#### [TASK OBJECTIVE]
Return only that part of the material below which starts with the line containing "Task: Click the Dismiss message link" and goes on through the line containing "Screen dimensions: 1024x728", restated exactly.

#### [INFORMATION GIVEN]
++++
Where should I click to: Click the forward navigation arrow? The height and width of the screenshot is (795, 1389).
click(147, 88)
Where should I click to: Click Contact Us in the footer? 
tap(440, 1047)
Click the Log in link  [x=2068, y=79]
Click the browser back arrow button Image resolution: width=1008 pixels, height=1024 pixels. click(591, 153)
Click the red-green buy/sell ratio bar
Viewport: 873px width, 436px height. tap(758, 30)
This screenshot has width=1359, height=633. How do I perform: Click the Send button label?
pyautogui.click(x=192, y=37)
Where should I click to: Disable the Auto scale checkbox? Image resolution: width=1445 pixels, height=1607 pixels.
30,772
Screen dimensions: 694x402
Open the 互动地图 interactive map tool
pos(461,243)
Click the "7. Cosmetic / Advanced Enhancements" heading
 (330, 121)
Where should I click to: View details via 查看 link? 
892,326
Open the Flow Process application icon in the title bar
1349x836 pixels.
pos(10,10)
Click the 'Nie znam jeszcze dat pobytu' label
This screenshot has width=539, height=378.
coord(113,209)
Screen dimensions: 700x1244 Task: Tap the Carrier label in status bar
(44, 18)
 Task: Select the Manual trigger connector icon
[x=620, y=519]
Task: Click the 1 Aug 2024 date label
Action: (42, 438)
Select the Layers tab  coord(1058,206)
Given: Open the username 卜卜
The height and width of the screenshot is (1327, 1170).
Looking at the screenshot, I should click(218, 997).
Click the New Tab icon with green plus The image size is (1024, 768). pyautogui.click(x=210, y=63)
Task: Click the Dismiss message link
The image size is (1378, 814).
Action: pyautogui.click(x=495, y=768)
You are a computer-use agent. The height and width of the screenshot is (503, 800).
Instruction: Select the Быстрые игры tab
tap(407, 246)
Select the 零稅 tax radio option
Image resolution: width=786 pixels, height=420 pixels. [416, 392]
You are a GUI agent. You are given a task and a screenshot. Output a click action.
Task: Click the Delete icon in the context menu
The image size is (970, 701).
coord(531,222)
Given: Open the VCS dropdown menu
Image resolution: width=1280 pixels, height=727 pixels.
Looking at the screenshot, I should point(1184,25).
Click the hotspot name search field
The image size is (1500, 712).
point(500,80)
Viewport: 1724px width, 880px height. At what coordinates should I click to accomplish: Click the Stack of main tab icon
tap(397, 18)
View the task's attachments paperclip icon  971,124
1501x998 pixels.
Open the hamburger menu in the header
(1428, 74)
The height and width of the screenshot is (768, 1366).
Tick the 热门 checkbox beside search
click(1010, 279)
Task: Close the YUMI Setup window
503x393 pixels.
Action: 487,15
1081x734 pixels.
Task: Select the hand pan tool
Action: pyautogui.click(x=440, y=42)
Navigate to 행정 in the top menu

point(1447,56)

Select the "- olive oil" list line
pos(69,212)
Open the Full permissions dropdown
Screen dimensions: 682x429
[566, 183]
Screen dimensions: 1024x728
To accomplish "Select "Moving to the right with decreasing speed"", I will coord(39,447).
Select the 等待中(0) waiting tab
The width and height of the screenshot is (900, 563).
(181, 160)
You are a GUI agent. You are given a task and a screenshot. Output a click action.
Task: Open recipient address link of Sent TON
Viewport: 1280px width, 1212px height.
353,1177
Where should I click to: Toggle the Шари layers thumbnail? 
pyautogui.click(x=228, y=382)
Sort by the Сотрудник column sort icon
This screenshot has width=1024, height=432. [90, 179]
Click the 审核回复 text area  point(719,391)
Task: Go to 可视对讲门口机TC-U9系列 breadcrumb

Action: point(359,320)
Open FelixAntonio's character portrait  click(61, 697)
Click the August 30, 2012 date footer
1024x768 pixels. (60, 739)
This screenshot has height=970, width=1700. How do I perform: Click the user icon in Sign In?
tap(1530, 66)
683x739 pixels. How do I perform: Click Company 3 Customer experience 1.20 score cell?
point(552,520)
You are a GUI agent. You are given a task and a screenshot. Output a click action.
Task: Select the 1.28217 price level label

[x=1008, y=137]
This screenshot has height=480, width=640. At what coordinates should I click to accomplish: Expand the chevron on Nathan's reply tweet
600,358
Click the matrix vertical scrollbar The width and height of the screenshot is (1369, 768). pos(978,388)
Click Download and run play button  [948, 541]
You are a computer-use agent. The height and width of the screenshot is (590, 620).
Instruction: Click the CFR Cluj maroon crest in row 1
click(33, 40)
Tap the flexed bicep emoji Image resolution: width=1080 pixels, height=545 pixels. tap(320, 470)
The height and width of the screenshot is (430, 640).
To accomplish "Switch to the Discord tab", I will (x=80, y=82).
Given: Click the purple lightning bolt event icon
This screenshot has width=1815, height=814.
++++
#### [EXPECTED ANSWER]
Task: Click the Dismiss message link
The image size is (1378, 814).
Action: pyautogui.click(x=495, y=768)
You are a computer-use agent. The height and width of the screenshot is (503, 800).
Instruction: Select the Быстрые игры tab
tap(407, 246)
Select the 零稅 tax radio option
Image resolution: width=786 pixels, height=420 pixels. [416, 392]
You are a GUI agent. You are given a task and a screenshot. Output a click action.
Task: Click the Delete icon in the context menu
The image size is (970, 701).
coord(531,222)
Given: Open the VCS dropdown menu
Image resolution: width=1280 pixels, height=727 pixels.
Looking at the screenshot, I should point(1184,25).
Click the hotspot name search field
The image size is (1500, 712).
point(500,80)
Viewport: 1724px width, 880px height. At what coordinates should I click to accomplish: Click the Stack of main tab icon
tap(397, 18)
View the task's attachments paperclip icon  971,124
1501x998 pixels.
Open the hamburger menu in the header
(1428, 74)
The height and width of the screenshot is (768, 1366).
Tick the 热门 checkbox beside search
click(1010, 279)
Task: Close the YUMI Setup window
503x393 pixels.
Action: 487,15
1081x734 pixels.
Task: Select the hand pan tool
Action: pyautogui.click(x=440, y=42)
Navigate to 행정 in the top menu

point(1447,56)

Select the "- olive oil" list line
pos(69,212)
Open the Full permissions dropdown
Screen dimensions: 682x429
[566, 183]
Screen dimensions: 1024x728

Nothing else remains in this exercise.